L’heure de Fixin
Le manoir de la Perrière, propriété de la famille Joliet, produit des cuvées qui hissent haut les couleurs de ce village mal connu.
Par Stéphane Reynaud
Publié le 02/04/2021
A Fixin (prononcer Fissin), au nord de Gevrey-Chambertin, sur la route de Dijon, les 5 hectares d’un seul tenant qui surplombent le manoir forment un dôme exposé aux courants d’air : c’est le monopole du Clos de la Perrière. Ici pousse une vigne qui fut cultivée dès le XIIe siècle par les moines cisterciens. Un monumental pressoir à levier y fut installé dès le XIVe siècle. À l’issue des guerres de Religion, le clergé finit par vendre le domaine qui fut incendié. À partir de 1622 et pendant un peu plus de deux siècles, plusieurs familles se succédèrent. Les Joliet veillent sur ce bout de terre depuis 1853.
“Il s’agit d’une forme de sacerdoce, explique Bénigne Joliet. Nous considérons que la vigne est un transmetteur entre la terre et nous-mêmes.” Cela fait peu de temps qu’il parle fièrement des vins de sa propriété : “Quand j’étais jeune, je ne me vantais pas d’être viticulteur. Ce n’était pas à la mode. Le vin était associé aux pochetrons.” Puis, il revient sur le magnétisme, le sentiment de paix qui émane de ce bout de territoire choisi on ne sait comment par d’éclairés ecclésiastiques. “Parfois, il gèle. Mais je ne perds jamais plus de 50 % de la récolte.” Joliet voit le verre à moitié plein. Il a aussi un rêve : accéder au statut de grand cru.

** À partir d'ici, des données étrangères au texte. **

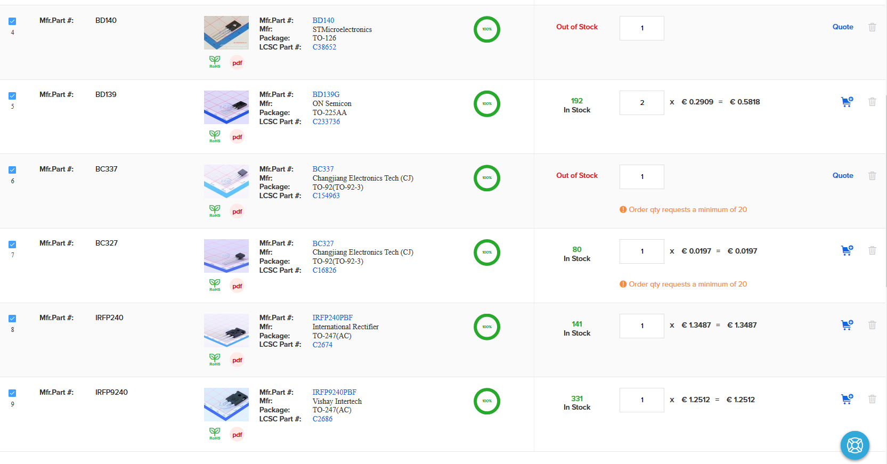Open the support chat lifebuoy button

click(855, 445)
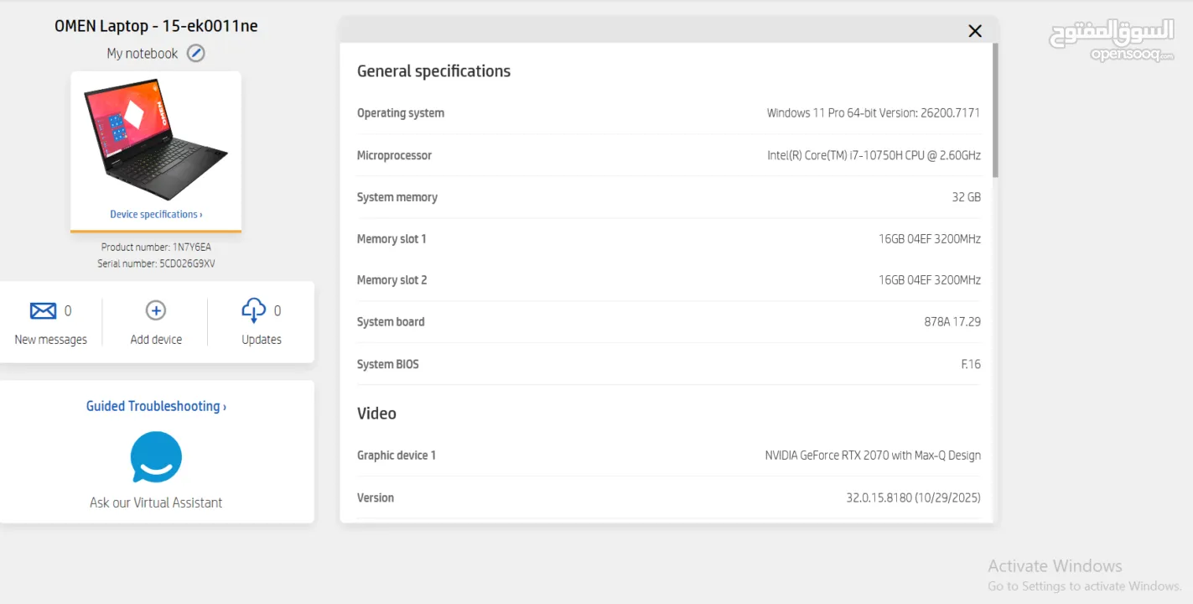Click the New messages label

pyautogui.click(x=51, y=340)

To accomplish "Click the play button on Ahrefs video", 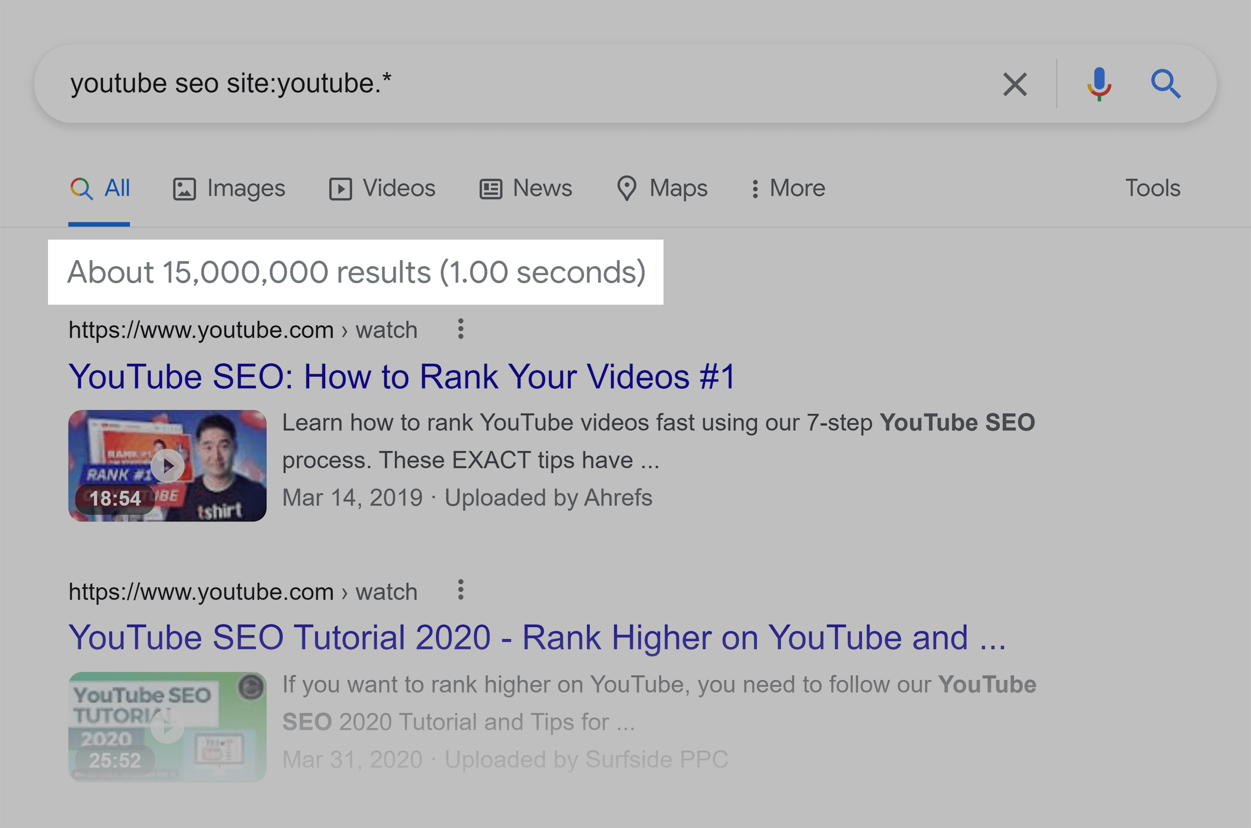I will tap(166, 465).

Ici, le pinot noir est le patron. À peine un demi-hectare est consacré au chardonnay. Tout est cultivé en bio non certifié “car j’en ai marre que des gens viennent me dire ce que j’ai à faire chez moi”, assène Joliet. Il voue un immense respect à la vigne à côté de laquelle il dort.
Trois terroirs en un
Le Clos de la Perrière se compose d’une partie nord, calcaire, une partie sud plus sableuse et de l’argile en bordure de forêt. Trois terroirs en un qui donnent des vins plus ou moins fruités, tanniques, minéraux, “une minéralité qui fait saliver, propre à tous les grands vins”, note Bénigne Joliet. C’est l’assemblage des trois jus qui donne toute sa grandeur au vin de la Perrière. Ce triptyque assure l’équilibre et le charme du jus final, le Fixin premier cru Clos de la Perrière. Les vins jeunes, à la couleur sombre, sont dominés par les arômes de fruits noirs et (un peu trop ?) boisés. Le 2018 se révèle souple et dynamique. Le 2016 est déjà formidable, complexe et superéquilibré, c’est un vin opulent dans lequel on retrouve les touches de poivre blanc de certains échézeaux. Le temps devrait les magnifier. C’est tout ce qu’on lui souhaite.